▶ **Provided information**:
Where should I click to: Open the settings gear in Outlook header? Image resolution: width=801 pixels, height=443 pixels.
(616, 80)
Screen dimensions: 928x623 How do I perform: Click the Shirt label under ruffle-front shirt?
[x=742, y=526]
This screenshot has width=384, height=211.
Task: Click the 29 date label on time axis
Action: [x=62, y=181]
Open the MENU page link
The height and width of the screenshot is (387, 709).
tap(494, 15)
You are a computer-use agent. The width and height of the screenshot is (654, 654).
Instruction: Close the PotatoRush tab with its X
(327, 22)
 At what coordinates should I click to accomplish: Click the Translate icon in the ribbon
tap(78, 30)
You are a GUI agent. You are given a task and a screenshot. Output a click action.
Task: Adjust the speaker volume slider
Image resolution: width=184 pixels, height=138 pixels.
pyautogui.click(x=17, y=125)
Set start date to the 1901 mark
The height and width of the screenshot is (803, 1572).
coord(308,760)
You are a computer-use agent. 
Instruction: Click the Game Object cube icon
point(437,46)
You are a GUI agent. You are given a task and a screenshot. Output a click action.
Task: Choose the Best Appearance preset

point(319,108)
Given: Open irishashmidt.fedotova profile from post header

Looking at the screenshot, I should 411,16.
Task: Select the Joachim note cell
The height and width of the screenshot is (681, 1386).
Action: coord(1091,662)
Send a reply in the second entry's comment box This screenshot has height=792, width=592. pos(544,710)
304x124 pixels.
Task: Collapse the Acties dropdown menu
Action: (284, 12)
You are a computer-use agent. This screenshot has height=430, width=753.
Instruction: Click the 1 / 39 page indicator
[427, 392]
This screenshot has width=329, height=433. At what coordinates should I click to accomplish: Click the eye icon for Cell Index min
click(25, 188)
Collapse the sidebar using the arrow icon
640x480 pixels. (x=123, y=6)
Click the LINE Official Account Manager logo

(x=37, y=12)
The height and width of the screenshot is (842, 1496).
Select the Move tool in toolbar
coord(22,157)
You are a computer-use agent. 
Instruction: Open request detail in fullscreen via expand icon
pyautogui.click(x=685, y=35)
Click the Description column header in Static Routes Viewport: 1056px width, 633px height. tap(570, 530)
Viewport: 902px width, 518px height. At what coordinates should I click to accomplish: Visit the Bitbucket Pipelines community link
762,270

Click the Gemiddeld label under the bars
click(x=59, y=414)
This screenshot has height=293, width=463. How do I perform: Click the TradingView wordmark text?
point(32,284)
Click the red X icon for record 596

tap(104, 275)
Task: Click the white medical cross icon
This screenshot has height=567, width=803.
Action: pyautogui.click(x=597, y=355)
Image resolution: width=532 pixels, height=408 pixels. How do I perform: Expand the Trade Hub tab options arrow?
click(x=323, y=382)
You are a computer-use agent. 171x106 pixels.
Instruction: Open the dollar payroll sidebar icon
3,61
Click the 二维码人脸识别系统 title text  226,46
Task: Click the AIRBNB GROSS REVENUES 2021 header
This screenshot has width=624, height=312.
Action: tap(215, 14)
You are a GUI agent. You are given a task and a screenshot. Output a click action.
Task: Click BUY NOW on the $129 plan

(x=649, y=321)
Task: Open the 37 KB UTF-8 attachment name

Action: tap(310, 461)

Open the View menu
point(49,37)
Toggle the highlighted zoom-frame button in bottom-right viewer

▶ **Problem**:
An exact copy of all the records above is the required answer.

▶ **Response to the exercise**:
Where should I click to: Open the settings gear in Outlook header? Image resolution: width=801 pixels, height=443 pixels.
(616, 80)
Screen dimensions: 928x623 How do I perform: Click the Shirt label under ruffle-front shirt?
[x=742, y=526]
This screenshot has width=384, height=211.
Task: Click the 29 date label on time axis
Action: [x=62, y=181]
Open the MENU page link
The height and width of the screenshot is (387, 709).
tap(494, 15)
You are a computer-use agent. The width and height of the screenshot is (654, 654).
Instruction: Close the PotatoRush tab with its X
(327, 22)
 At what coordinates should I click to accomplish: Click the Translate icon in the ribbon
tap(78, 30)
You are a GUI agent. You are given a task and a screenshot. Output a click action.
Task: Adjust the speaker volume slider
Image resolution: width=184 pixels, height=138 pixels.
pyautogui.click(x=17, y=125)
Set start date to the 1901 mark
The height and width of the screenshot is (803, 1572).
coord(308,760)
You are a computer-use agent. 
Instruction: Click the Game Object cube icon
point(437,46)
You are a GUI agent. You are given a task and a screenshot. Output a click action.
Task: Choose the Best Appearance preset

point(319,108)
Given: Open irishashmidt.fedotova profile from post header

Looking at the screenshot, I should 411,16.
Task: Select the Joachim note cell
The height and width of the screenshot is (681, 1386).
Action: coord(1091,662)
Send a reply in the second entry's comment box This screenshot has height=792, width=592. pos(544,710)
304x124 pixels.
Task: Collapse the Acties dropdown menu
Action: (284, 12)
You are a computer-use agent. This screenshot has height=430, width=753.
Instruction: Click the 1 / 39 page indicator
[427, 392]
This screenshot has width=329, height=433. At what coordinates should I click to accomplish: Click the eye icon for Cell Index min
click(25, 188)
Collapse the sidebar using the arrow icon
640x480 pixels. (x=123, y=6)
Click the LINE Official Account Manager logo

(x=37, y=12)
The height and width of the screenshot is (842, 1496).
Select the Move tool in toolbar
coord(22,157)
You are a computer-use agent. 
Instruction: Open request detail in fullscreen via expand icon
pyautogui.click(x=685, y=35)
Click the Description column header in Static Routes Viewport: 1056px width, 633px height. tap(570, 530)
Viewport: 902px width, 518px height. At what coordinates should I click to accomplish: Visit the Bitbucket Pipelines community link
762,270

Click the Gemiddeld label under the bars
click(x=59, y=414)
This screenshot has height=293, width=463. How do I perform: Click the TradingView wordmark text?
point(32,284)
Click the red X icon for record 596

tap(104, 275)
Task: Click the white medical cross icon
This screenshot has height=567, width=803.
Action: pyautogui.click(x=597, y=355)
Image resolution: width=532 pixels, height=408 pixels. How do I perform: Expand the Trade Hub tab options arrow?
click(x=323, y=382)
You are a computer-use agent. 171x106 pixels.
Instruction: Open the dollar payroll sidebar icon
3,61
Click the 二维码人脸识别系统 title text  226,46
Task: Click the AIRBNB GROSS REVENUES 2021 header
This screenshot has width=624, height=312.
Action: tap(215, 14)
You are a GUI agent. You are given a task and a screenshot. Output a click action.
Task: Click BUY NOW on the $129 plan

(x=649, y=321)
Task: Open the 37 KB UTF-8 attachment name

Action: tap(310, 461)

Open the View menu
point(49,37)
Toggle the highlighted zoom-frame button in bottom-right viewer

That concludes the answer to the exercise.